While commentators on FOX NEWS attributed this to the ever-expanding concept of "Wokeism" ("a disparaging term for attentiveness to claims for equality and representation from minority groups").

And perhaps as a new tactic for Virtue Signaling ("trying to win praise for showing support for a social cause without actually doing anything about it"), the origins of the concept go back much further in related areas, notes public interest law professor John Banzhaf.

Years ago the subject under attack was milk. It has been called "The Most Perfect Food," the "Nearly Perfect Food," and has won other praises.

But in 2018 it was called a “a symbol of and tool for white dominance and superiority.” More specifically, a law review article concluded that "milk has long had a sinister side, being bound up with the exploitation of the (human and nonhuman) bodies it comes from and being a symbol of and tool for white dominance and superiority." The author's expertise was that of a legal writing instructor.

Another law review article, written years earlier and entitled "The Unbearable Whiteness of Milk: Food Oppression and the USDA," claimed that the milk industry and the federal governments engaged in "food oppression" regarding milk. "Food oppression," it said, is " institutional, systemic, food-related action or policy that physically debilitates a socially subordinated group."

This time the expertise of the author was as an assistant professor of law.

Sexism in Food

Then, if it wasn't enough to be told that fitness and food are racist, we are also supposed to believe that it is also sexist. That, at least, is the thesis of an article in a learned journal entitled "From Rice Eaters to Soy Boys: Race, Gender, and Tropes of ‘Plant Food Masculinity.’" In it the authors write:

Tropes of ‘effeminized’ masculinity have long been bound up with a plant-based diet . . . the altright’s use of the term ‘soy boy’ on Twitter and other social media today to call out men they perceive to be weak, effeminate, and politically correct . . .

It argues that, given that we live in a world steeped in ‘coloniality’, it is no wonder that sexist and racist colonial-era tropes are alive and well today, packaged in a 21st-century digital culture form. . .success is likely to only come through a robust anti-racist, color-conscious, and gender-conscious vegan movement."

Those woke thoughts have now apparently also spread to the popular media. For a few examples, consider the following pieces:

  • Sexism in Food: How Patriarchy Dominates Dining Tables
  • Can Food Be Sexist?
  • Food Sexism Is A Reality, Know How Patriarchy Did Not Even Leave Dominating Dining Tables
  • To Help End Sexism, You Should Stop Eating Cheese: Can food really be sexist?: "Yes, when it's the product of imprisonment, rape, reproductive control, kidnapping, and abuse."
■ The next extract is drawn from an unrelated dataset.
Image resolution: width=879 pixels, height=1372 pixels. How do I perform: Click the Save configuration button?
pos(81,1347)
Food, especially its over consumption, is of course a matter of great concern, since it is the major cause of the country's second most important (after smoking) public health problem, obesity.

But, unlike virtue signalers who want to convince readers that food (including milk) is racist and sexist, Banzhaf's lawsuit against McDonald's over its french fries - which the fast food giant settled for over $12 million, a much-needed change in its advertising.
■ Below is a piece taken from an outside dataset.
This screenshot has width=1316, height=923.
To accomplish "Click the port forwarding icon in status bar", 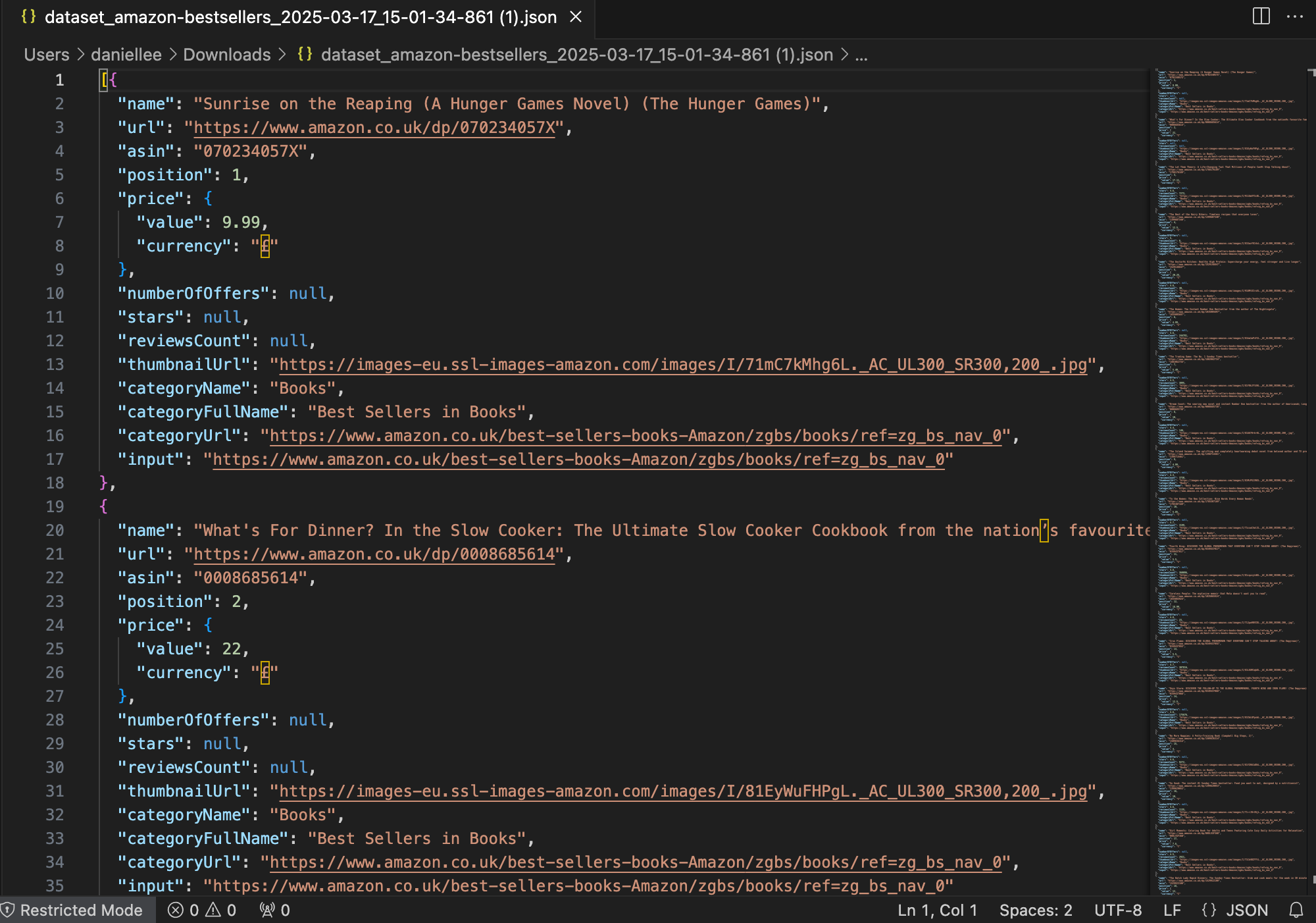I will pyautogui.click(x=266, y=910).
The end of supersizing, and an apology for its misrepresentation - has started a whole new movement of using legal action as a powerful and effective weapon against obesity; similar to the way the law professor used legal action as an effective tool to fight smoking.

Also, instead of simply bemoaning the undeniable racial inequalities in health and physical fitness, and arguing that exercise is racist - which might discourage both Black and White Americans from exercising.

Banzhaf is planning to do something about it; a major class action lawsuit against hospitals where Black babies are three times more likely than White babies to die if they are treated by White doctors.

For someone who's been called "The Law Professor Who Masterminded Litigation Against the Tobacco Industry," "a Driving Force Behind the Lawsuits That Have Cost Tobacco Companies Billions of Dollars," "a Major Crusader Against Big Tobacco and Now Among Those Targeting the Food Industry," and a "King of Class Action Law Suits," he just might be able to do it while calling out those who want to make food and fitness the enemy of the woke.